Title: Glitch
Author: Heather Anastasiu
Release Date: August 7, 2012
Publisher: St. Martin's Griffin (Macmillan imprint)
In the Community, there's no pain or war. Implanted computer chips have wiped humanity clean of destructive emotions and thoughts are replaced by the Link. When Zoe starts to malfunction, she starts having her own thoughts and feelings. No Link. She knows she has to report this, but the glitches gave her something else: telekinetic powers. As she struggles to stay under the radar of the Monitors and Regulators, she comes across other glitchers like Adrien and Max, two boys who make her feel different new emotions. Together, they have to find a way to break free of the Community before they're caught, or deactivated.
Dark and dangerous, Glitch is a glimpse into a future closed of from emotion and original thought, a future closed off from the outside world. The Community is in control, the Link tells you what to think, and if you appear anomalous you could be deactivated. This book felt unique, felt cold and harsh, and was full of suspense and surprises.
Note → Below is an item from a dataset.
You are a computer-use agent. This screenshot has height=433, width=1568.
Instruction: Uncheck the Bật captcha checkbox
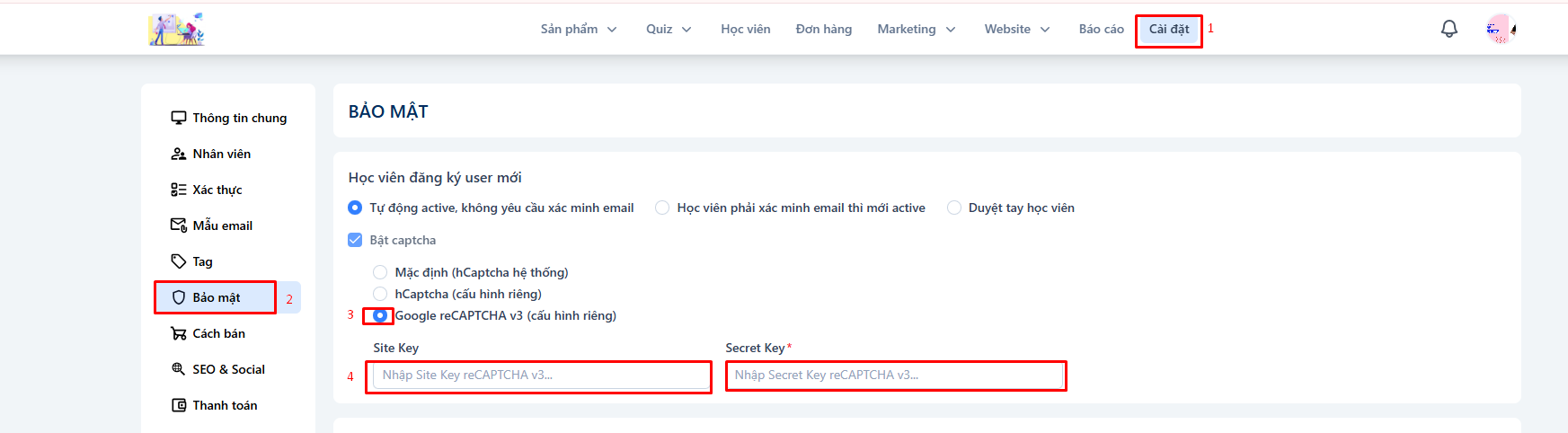355,240
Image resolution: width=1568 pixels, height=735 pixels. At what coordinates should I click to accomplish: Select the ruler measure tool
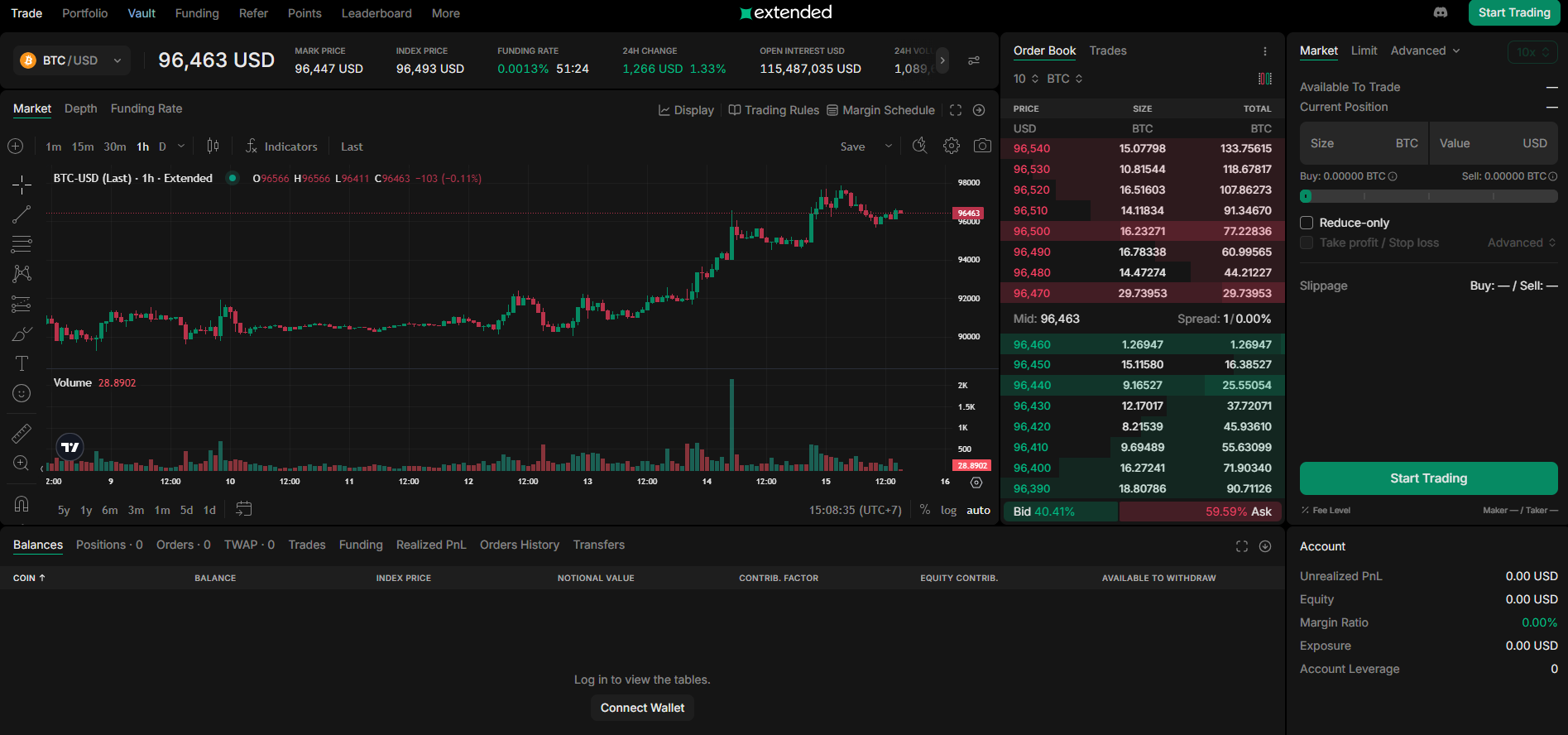click(x=22, y=433)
When a person feels no emotion, their inner monologue will sound different than it does when emotion is felt. At the beginning when Zoe is connected to the Link, her voice was concise, crisp, without any extra information. She sounded boring and without a soul, as she should. But when she was glitching, when she could feel, her true voice came out, that of a scared and confused girl trapped in a cage she can't stand to be inside anymore. There was a clear transition between the two. And her introduction to emotion was almost childlike, but that's because she knows nothing of them, nothing of hate or fear or happiness or sadness or love.
This book isn't science fiction in the traveling into space sense but more the computer chips implanted in the brain sense, and it's mixed with some paranormal elements and a controlling dystopian-style ruling body. People are tools for the Community, keeping things working as they should to continue the proper order of things. It felt a little like Elana Johnson's Possession and a little like Lauren Oliver's Delirium, but the characters and the setting were different enough that I didn't keep thinking of other books.
Living without emotion or individuality sounds impossible for someone who's felt it all their lives, but what if you never knew emotion? What if you were, essentially, a slave to a ruling body? Nothing would be wasted, everything would be in order, but at some point something would mess it all up.
(I received an e-galley to review from St. Martin's Griffin through NetGalley.)